N‑Heterocyclic Carbene Ligand Effects on Pd-Catalyzed C–H Activation: A Computational Analysis

C–H activation presents a sustainable strategy for direct inert C–H bond functionalization. This density functional theory (DFT) study examines methane activation by neutral and cationic Pd(II)-methoxy complexes via oxidative addition (OA) and σ-bond metathesis (SBM). We elucidate the trans effect and trans influence of 21 electronically and structurally diverse N-heterocyclic carbene (NHC) ligands in these processes. SBM pathways exhibited significantly lower activation energies (Ea) than OA pathways, with cationic complexes generally displaying higher barriers. Complexes containing NHCs with strongly electron-withdrawing substituents consistently showed lower Ea across all pathways, while those bearing electron-donating groups resulted in higher Ea. Electron-donating abilities of NHCs were quantified with electrostatic potential (ESP) parameters viz., molecular electrostatic potential minimum (Vmin), and potential at the carbene carbon nucleus (VC).
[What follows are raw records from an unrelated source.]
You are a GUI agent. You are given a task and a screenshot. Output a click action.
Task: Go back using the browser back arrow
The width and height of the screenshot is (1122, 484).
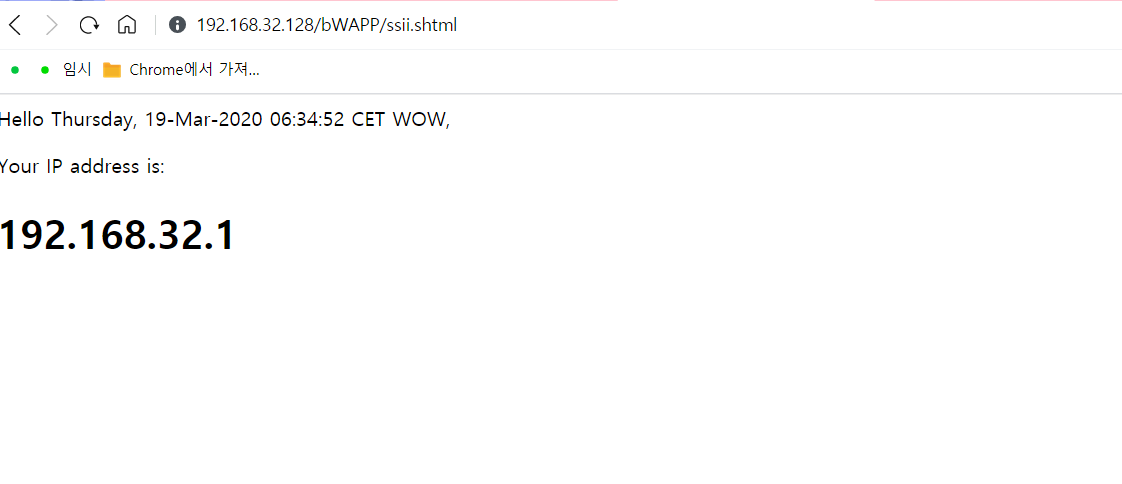pyautogui.click(x=15, y=26)
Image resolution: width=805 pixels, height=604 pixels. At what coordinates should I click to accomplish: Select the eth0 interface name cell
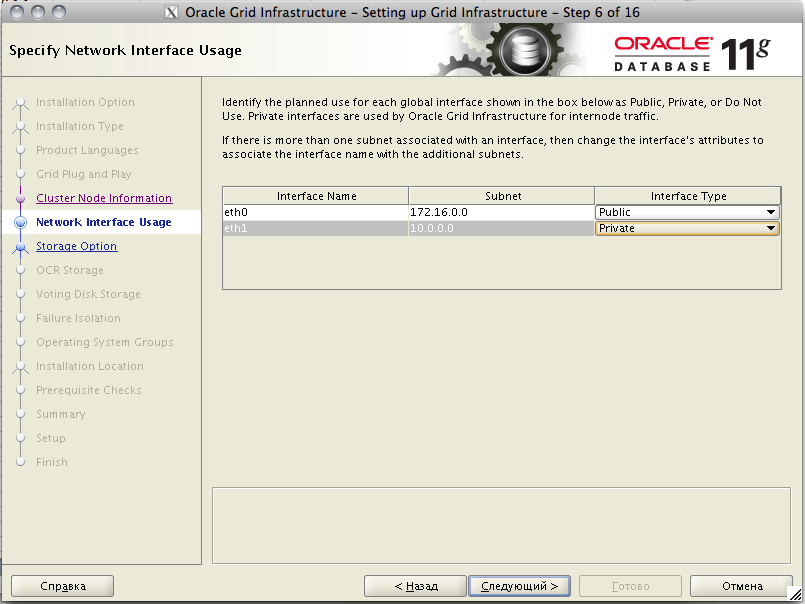[x=315, y=212]
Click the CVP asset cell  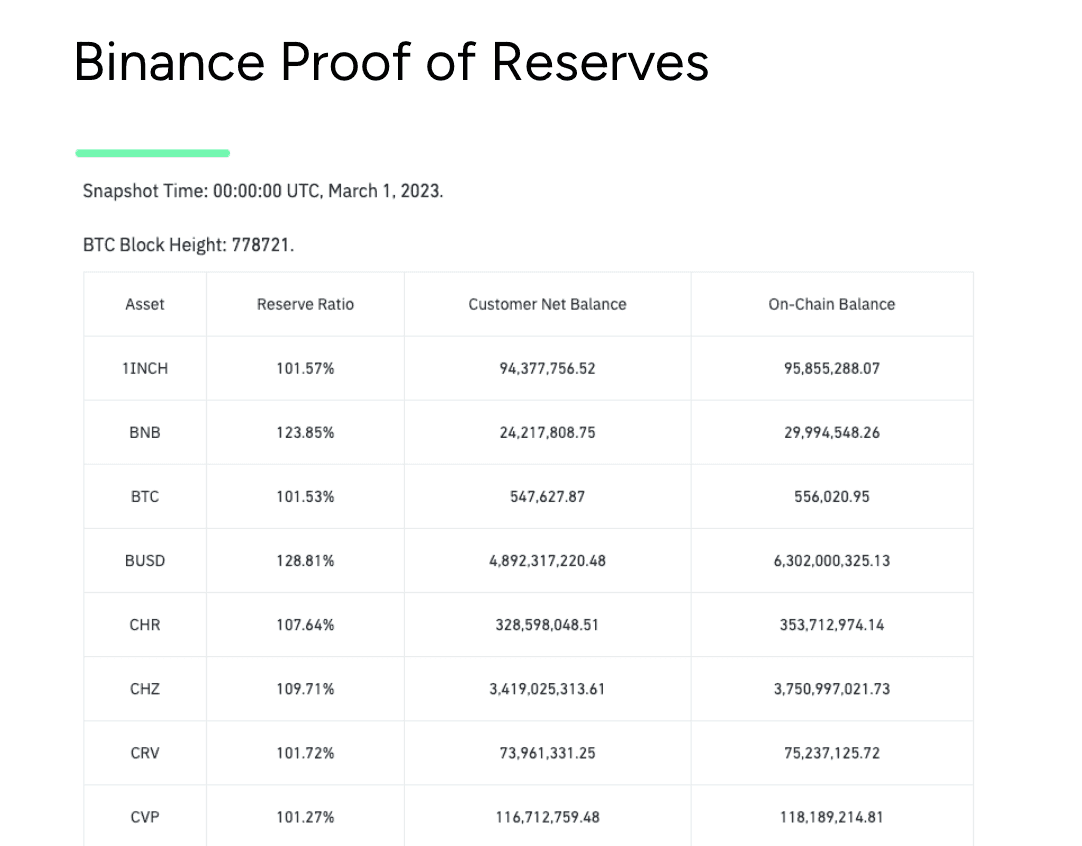pyautogui.click(x=145, y=816)
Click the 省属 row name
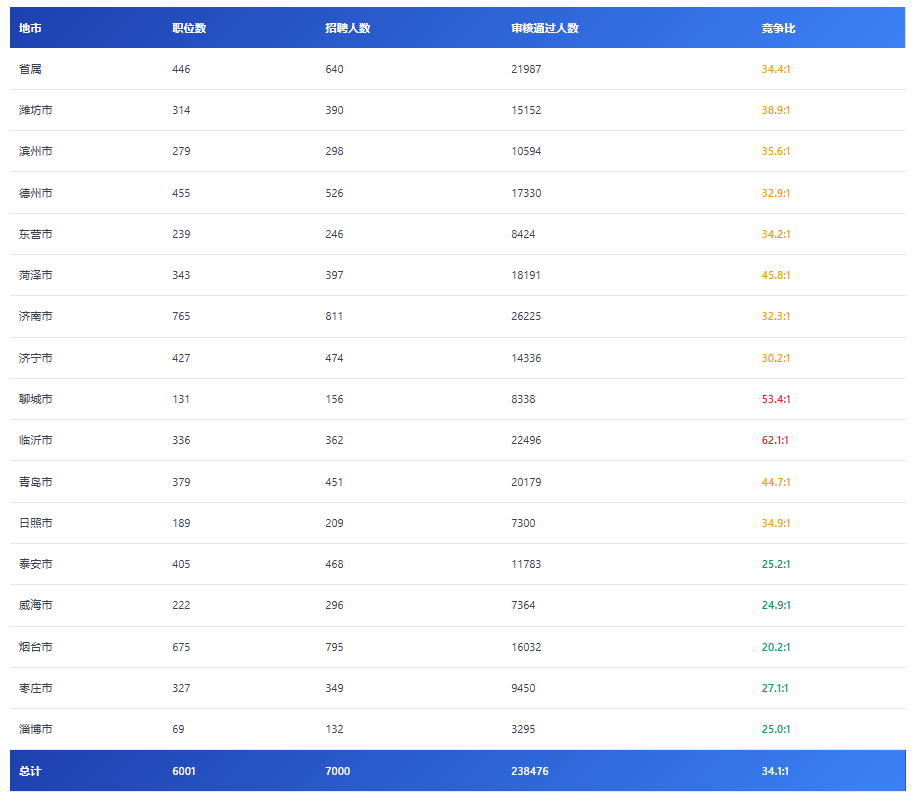The image size is (915, 795). click(30, 69)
Quantitative correlations were found between Ea and both Vmin and VC. Our results demonstrate that Vmin and VC serve as useful descriptors for analyzing the trans effect and trans influence of NHC ligands. This holds particularly true in systems lacking prominent secondary interactions and steric hindrance. These correlations highlight the critical role of NHC ligand design and offer a predictive framework to guide future catalyst optimization for alkane functionalization.